研究開発の状況

研究開発基本方針

生化学工業は、対象物質や重点疾患を絞り込んだ効率的な研究開発を推進しています。
対象とする物質は、生化学工業が長年携わってきた複合糖質の主要成分のひとつであるグリコサミノグリカン(GAG)です。また、関節機能改善剤アルツの開発、製造、販売を通じて培ってきた技術や経験が活かせる運動器疾患や、眼科領域疾患を重点疾患領域としています。

※GAGとは…複合糖質の構成成分のひとつであるグリコサミノグリカン

研究開発の状況

現在、公表している製品パイプライン(開発品の状況)は次のとおりです。

製品パイプラインリスト

<医薬品>

名称・物質名 適応 開発地域 段階

自社品

導入品

 

SI-6603(ヘルニコア)
コンドリアーゼ

 

腰椎椎間板ヘルニア

日本

承認取得

2018年3月23日

 

自社品

 

米国

第III相

 

SI-613

ジクロフェナク結合ヒアルロン酸

 

変形性関節症 日本 第III相

 

自社品

 

変形性膝関節症 米国 第II相

SI-613-ETP

ジクロフェナク結合ヒアルロン酸

腱・靭帯付着部症 日本 後期第II相
SI-614
修飾ヒアルロン酸
ドライアイ 米国 第II/III相 自社品

<医療機器>

名称・物質名 品名 開発地域 段階

自社品

導入品

SI-449
コンドロイチン硫酸架橋体
癒着防止材 日本 パイロット試験 自社品

 

(2018年5月21日現在)


※生化学工業では、原則として、臨床試験がスタートしたテーマを公表しています。

開発テーマ紹介

SI-6603 (腰椎椎間板ヘルニア治療剤、開発地域:米国) ※日本:承認取得

SI-6603は、コンドリアーゼを有効成分とする腰椎椎間板ヘルニア治療剤です。
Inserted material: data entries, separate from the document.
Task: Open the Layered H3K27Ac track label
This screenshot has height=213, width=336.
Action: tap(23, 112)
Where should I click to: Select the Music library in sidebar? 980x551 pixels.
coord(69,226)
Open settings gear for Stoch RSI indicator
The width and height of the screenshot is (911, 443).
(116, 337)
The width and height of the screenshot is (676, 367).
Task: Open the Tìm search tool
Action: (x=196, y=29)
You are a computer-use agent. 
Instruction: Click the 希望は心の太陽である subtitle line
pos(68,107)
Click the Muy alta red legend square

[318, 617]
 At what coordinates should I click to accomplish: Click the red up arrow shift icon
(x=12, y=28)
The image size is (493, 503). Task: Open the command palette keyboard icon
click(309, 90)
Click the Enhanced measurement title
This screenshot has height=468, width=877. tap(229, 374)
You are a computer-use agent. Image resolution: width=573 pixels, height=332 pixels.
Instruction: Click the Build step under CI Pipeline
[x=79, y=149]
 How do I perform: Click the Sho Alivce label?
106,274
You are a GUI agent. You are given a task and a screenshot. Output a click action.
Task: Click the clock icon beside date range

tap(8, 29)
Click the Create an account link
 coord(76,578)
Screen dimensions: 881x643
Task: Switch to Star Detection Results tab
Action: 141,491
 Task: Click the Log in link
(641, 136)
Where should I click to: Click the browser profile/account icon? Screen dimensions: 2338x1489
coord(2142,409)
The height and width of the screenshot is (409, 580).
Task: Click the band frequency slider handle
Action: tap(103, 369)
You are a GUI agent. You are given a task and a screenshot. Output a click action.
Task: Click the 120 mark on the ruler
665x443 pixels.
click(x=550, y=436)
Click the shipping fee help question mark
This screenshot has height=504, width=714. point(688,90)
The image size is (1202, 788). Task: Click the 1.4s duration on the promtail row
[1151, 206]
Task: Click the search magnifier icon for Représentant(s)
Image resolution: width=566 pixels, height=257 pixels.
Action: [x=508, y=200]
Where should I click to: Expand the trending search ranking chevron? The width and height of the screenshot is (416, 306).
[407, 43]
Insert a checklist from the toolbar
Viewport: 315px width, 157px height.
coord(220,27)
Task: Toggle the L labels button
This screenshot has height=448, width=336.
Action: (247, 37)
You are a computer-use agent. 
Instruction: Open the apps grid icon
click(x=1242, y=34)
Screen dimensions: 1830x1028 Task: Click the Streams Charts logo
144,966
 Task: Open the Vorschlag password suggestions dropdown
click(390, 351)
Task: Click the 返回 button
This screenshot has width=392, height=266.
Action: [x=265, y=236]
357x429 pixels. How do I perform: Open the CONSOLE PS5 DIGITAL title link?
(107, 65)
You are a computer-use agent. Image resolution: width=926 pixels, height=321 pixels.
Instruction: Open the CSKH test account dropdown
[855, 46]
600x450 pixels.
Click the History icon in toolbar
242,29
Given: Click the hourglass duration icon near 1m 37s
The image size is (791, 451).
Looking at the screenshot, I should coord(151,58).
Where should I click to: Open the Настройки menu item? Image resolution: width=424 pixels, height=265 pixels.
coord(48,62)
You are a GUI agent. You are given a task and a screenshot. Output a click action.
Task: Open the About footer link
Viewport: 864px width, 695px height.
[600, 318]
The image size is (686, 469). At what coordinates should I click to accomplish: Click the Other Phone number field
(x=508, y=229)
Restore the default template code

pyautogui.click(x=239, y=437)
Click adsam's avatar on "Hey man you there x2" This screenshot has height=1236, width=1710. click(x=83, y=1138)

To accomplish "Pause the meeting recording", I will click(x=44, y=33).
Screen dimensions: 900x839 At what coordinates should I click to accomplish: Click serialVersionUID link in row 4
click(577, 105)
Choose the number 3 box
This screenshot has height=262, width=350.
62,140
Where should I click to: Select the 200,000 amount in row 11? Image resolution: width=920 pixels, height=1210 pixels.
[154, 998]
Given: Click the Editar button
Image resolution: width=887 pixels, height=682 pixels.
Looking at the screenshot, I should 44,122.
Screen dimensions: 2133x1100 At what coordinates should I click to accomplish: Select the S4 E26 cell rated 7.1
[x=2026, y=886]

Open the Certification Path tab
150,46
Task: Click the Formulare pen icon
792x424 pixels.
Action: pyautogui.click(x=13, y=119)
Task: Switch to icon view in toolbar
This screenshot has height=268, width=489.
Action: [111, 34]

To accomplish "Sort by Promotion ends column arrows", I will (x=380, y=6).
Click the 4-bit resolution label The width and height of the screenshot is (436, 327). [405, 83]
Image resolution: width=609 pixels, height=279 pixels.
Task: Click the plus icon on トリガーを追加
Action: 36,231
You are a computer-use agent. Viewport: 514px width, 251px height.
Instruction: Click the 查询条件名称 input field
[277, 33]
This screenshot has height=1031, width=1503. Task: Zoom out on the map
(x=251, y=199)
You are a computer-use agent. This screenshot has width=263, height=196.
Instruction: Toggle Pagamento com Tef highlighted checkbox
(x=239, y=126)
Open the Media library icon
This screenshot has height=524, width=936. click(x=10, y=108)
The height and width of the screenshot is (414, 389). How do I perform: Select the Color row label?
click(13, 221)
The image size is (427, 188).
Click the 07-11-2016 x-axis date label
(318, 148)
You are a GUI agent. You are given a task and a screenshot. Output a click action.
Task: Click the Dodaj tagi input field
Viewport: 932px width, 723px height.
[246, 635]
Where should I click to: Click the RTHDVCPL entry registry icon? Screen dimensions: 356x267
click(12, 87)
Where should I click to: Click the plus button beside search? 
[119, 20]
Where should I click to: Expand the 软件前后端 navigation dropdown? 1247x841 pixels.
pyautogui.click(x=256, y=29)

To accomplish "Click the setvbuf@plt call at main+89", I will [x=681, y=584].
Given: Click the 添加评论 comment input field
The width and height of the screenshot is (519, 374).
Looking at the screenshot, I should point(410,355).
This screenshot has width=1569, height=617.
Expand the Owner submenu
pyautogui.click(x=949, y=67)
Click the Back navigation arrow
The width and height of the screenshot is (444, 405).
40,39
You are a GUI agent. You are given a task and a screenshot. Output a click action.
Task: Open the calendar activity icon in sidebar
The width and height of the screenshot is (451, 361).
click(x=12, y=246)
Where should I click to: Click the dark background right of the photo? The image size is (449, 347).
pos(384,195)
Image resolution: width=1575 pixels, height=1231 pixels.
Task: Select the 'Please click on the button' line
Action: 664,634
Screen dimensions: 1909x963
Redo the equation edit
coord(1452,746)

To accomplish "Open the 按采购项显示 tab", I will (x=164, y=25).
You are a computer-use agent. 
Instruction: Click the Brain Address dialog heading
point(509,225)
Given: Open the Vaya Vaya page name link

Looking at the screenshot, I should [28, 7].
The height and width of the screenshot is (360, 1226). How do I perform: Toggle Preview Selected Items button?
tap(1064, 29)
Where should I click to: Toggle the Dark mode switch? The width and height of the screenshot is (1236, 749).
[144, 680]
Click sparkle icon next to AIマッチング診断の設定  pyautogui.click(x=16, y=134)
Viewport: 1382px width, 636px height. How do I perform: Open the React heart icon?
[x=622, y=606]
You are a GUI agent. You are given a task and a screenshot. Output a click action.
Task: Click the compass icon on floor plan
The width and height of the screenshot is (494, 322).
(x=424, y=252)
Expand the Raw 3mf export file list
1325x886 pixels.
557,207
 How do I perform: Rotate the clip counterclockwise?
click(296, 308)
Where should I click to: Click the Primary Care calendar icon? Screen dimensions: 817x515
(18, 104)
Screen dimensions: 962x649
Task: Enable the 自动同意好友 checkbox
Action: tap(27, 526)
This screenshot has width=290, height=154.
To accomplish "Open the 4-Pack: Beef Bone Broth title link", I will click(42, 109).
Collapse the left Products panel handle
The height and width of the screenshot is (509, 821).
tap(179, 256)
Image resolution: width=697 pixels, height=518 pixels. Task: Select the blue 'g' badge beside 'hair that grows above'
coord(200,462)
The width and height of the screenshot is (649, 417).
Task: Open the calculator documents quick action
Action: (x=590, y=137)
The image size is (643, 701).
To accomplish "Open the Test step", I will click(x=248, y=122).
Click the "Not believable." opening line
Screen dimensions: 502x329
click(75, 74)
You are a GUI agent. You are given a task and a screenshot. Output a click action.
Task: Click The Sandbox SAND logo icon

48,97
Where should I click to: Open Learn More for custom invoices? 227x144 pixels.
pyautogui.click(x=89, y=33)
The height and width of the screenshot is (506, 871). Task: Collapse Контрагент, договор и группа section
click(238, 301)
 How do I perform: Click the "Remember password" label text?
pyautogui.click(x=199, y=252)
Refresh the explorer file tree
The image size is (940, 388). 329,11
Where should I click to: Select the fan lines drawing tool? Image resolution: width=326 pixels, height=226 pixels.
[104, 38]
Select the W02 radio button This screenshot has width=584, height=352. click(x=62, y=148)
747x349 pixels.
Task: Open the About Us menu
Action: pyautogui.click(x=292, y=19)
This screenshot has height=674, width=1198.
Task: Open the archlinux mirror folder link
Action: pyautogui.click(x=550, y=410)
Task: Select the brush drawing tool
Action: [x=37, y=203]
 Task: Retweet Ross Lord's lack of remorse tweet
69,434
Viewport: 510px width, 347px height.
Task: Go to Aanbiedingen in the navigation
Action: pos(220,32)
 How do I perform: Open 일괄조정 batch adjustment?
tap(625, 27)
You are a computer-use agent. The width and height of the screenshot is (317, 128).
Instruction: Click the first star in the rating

椎間板内に直接注射する治療剤であり、全身麻酔の必要もなく、手術療法と比較して患者の方々への身体的侵襲が小さいという特徴を有しています。本剤は1回の投与により椎間板内圧を低下させることで神経根への圧迫を軽減することが期待できることから、新たな治療選択肢として、患者の方々の生活の質の向上に貢献できるものと考えています。

なお、2018年3月23日に腰椎椎間板ヘルニア治療剤「ヘルニコア椎間板注用1.25単位」の国内における製造販売承認を厚生労働省より取得し、同年8月1日に発売しました。

 

SI-613 (変形性関節症治療剤、開発地域:日本、米国)
SI-613-ETP (腱・靭帯付着部症治療剤、開発地域:日本)

SI-613は、生化学工業独自の薬剤結合技術を用いてヒアルロン酸とジクロフェナク(抗炎症薬)を化学結合した薬剤です。ヒアルロン酸による関節機能改善効果に加え、徐放されるように設計されたジクロフェナクの鎮痛・抗炎症作用を併せ持つことから、変形性関節症や腱・靭帯付着部症に見られる痛みや炎症を速やかかつ持続的に改善することが期待されます。また、注射剤として関節腔内及び腱・靱帯付着部近傍に直接投与することから、全身血流への移行が少なく、NSAIDの経口剤や貼付剤投与と比較して副作用が軽減されるものと考えています。

 

SI-614 (ドライアイ治療剤、開発地域:米国)

SI-614は、ヒアルロン酸を独自の技術により修飾したドライアイ治療剤です。SI-614を点眼することにより、ドライアイ患者の眼表面保護作用と角膜創傷治癒促進作用によりドライアイの諸症状を改善することが期待されています。

SI-449 (癒着防止材、開発地域:日本)

当社独自のグリコサミノグリカン架橋技術を用いて創製した、コンドロイチン硫酸架橋体を主成分とする粉末状の癒着防止材です。水分を吸収し膨潤する特性を有しており、撒布後に手術創部と周辺組織の間でバリアとなることで、外科手術における術後癒着の防止・軽減効果が期待されます。本製材は、日本のみならず、グローバル展開を視野に入れています。